• [What is asked]
1. Reproduce, word for word, the passage of the Dimmerling biography from "Harold Joseph Dimmerling (September" to "death in 1987.".
2. Answer the following from the Dimmerling biography:
(a) On what date, and by whom, was Dimmerling consecrated?
(b) What was his motto?
(c) Who succeeded him in the Diocese of Rapid City?

══ Text extract ══

- Church: Roman Catholic Church
- See: Diocese of Rapid City
- Predecessor: William Tibertus McCarty
- Successor: Charles Joseph Chaput

Orders
- Ordination: May 2, 1940 by Richard Thomas Guilfoyle
- Consecration: October 30, 1969 by George Speltz

Personal details
- Born: September 23, 1914 Braddock, Pennsylvania, US
- Died: December 13, 1987 (aged 73) Rapid City, South Dakota, US
- Motto: Keep the faith

= Harold Joseph Dimmerling =

Harold Joseph Dimmerling (September 23, 1914 – December 13, 1987) was an American prelate of the Roman Catholic Church. He served as bishop of the Diocese of Rapid City in South Dakota from 1969 until his death in 1987.

In 2018, the Diocese of Saint Cloud announced that it had credible accusations of sexual abuse against Dimmerling.

== Biography ==

=== Early life ===
Joseph Dimmerling was born on September 23, 1914, in Braddock, Pennsylvania. He was ordained to the priesthood in Altoona, Pennsylvania, for the Diocese of Saint Cloud on May 2, 1940 by Bishop Richard Thomas Guilfoyle After his ordination, Dimmerling served in pastoral assignments in St. Cloud, Breckenridge, Brushvale, Glenwood, Villard, and Little Falls, all in Minnesota. He also served at the seminary at Collegeville, Minnesota.

═══
══ Supplied records ══

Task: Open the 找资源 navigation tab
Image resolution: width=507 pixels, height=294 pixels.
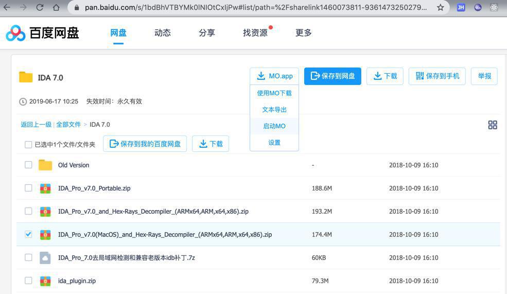Action: pos(255,32)
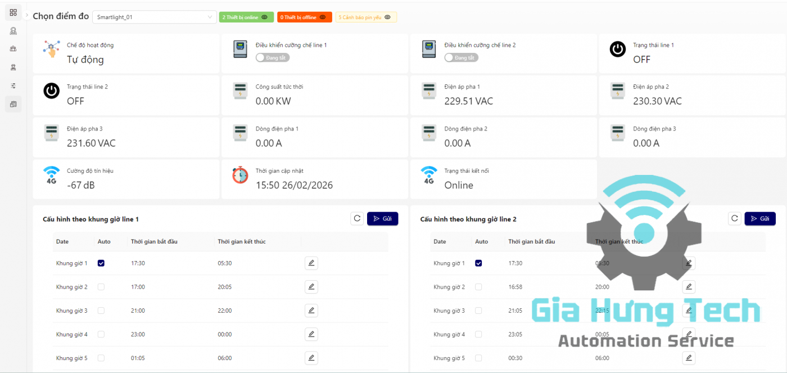Image resolution: width=787 pixels, height=373 pixels.
Task: Edit Khung giờ 3 of line 1
Action: coord(311,311)
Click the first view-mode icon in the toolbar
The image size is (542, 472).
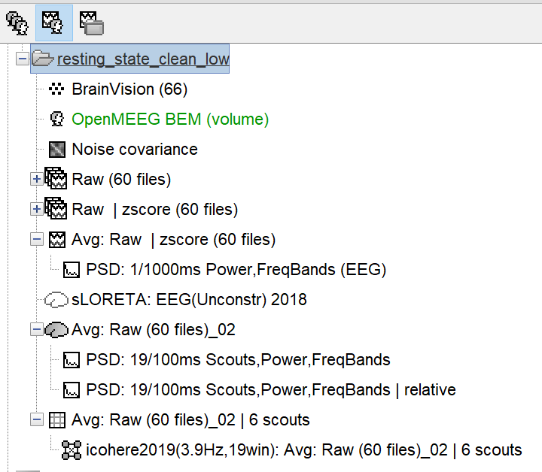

═══

• [Expected outputs]
1.
Harold Joseph Dimmerling (September 23, 1914 – December 13, 1987) was an American prelate of the Roman Catholic Church. He served as bishop of the Diocese of Rapid City in South Dakota from 1969 until his death in 1987.

2.
(a) October 30, 1969, by George Speltz
(b) Keep the faith
(c) Charles Joseph Chaput